--- PAGE TEXT ---
-- begin --
Skip to content

BLAST task hardening

Motivation

BLAST submission is the highest-risk workflow in the control plane: it bridges browser requests, Celery retries, Table-backed job state, the terminal sidecar, ElasticBLAST's Azure adapter, AKS jobs, and private Storage. The previous task implementation had several reliability and observability gaps:

  • state updates used the wrong JobStateRepository.update(...) calling convention, so progress could be silently lost;
  • config was written with bash -c, but the terminal exec server only allows audited binaries such as elastic-blast, azcopy, kubectl, az, and elb;
  • generated config did not bind the requested AKS cluster name, query URL, database URL, or results root correctly;
  • transient terminal/capacity failures were converted into terminal failed results instead of Celery retries;
  • status checks used the ElasticBLAST CLI config path even though the CLI does not re-apply the idempotency key for status/delete.
-- end --
--- DATA BLOCK ---
-- begin --
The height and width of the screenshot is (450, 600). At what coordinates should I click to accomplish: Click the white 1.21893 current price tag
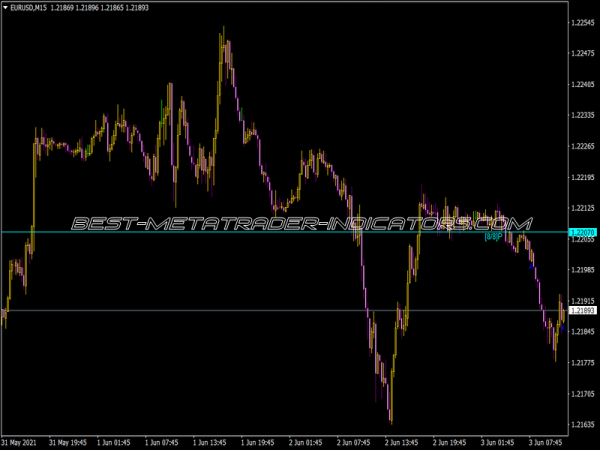582,311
-- end --
--- WORK INSTRUCTIONS ---
Carry on the write-up on BLAST task hardening from its final bullet point.

--- EXERCISE OUTPUT ---
User-facing change

BLAST jobs now surface clearer, more recoverable lifecycle state:

  • submit pipes the INI config through elastic-blast submit --cfg - --json;
  • job_id is passed as both idempotency key and correlation id, so Celery retries can safely resume the same ElasticBLAST submission;
  • transient terminal-sidecar and ElasticBLAST capacity failures schedule a retry and write a retry_scheduled history event;
  • successful/running phases clear stale error_code values;
  • status checks use the direct Kubernetes API helper scoped by BLAST_ELB_JOB_ID, avoiding cross-job status bleed on shared clusters;
  • cancel deletes Kubernetes Jobs with app in {blast, submit} and elb-job-id = job_id, avoiding the ElasticBLAST CLI delete path's in-process elb_job_id reconstruction gap;
  • relative query/database paths reject .. traversal before a config is sent to the terminal sidecar.

API / task diff summary

  • api/tasks/blast.py
  • Replaced shell temp-file config writes with stdin to elastic-blast.
  • Added URL normalization for queries, blast-db, and results Storage roots using Azure https://<account>.blob.core.windows.net/... URLs.
  • Added structured JSON tail parsing for ElasticBLAST Azure adapter output.
  • Added retry classification for transient, capacity, and conflict categories plus known retryable ElasticBLAST exit codes.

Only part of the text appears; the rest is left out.